O especialista suíço Moritz Wuttke comentou a briga dos jornais com sites de busca, como o Google. Um dos dilemas é o fato de os veículos receberem menos pela venda de espaço publicitário em suas páginas on-line do que no impresso. Segundo Wuttke, há uma tendência de aumento do valor do anúncio virtual, que há quatro anos equivalia em média a 10% da propaganda impressa e hoje chega a 15%.

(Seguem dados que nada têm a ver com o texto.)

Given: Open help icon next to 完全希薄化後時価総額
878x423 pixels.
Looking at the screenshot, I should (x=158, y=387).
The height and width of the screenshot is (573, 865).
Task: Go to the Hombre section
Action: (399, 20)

“A principal razão deste aumento é que a propaganda on-line está ficando mais dirigida. Além disso, quando o leitor faz uma compra ou fornece um endereço eletrônico ao anunciante, é possível medir o retorno real do investimento.” Wuttke dá razão à Associação Mundial de Jornais na disputa com agregadores de notícias, como o Google News, sobre o pagamento pelos direitos autorais do conteúdo que utilizam. “O argumento deles é que geram tráfego para o material jornalístico. Mas, se você examinar com cuidado, esses sites se tornam uma plataforma de leitura de notícias, que as pessoas não deixam porque podem ler toda a informação ali, sem ir à fonte.”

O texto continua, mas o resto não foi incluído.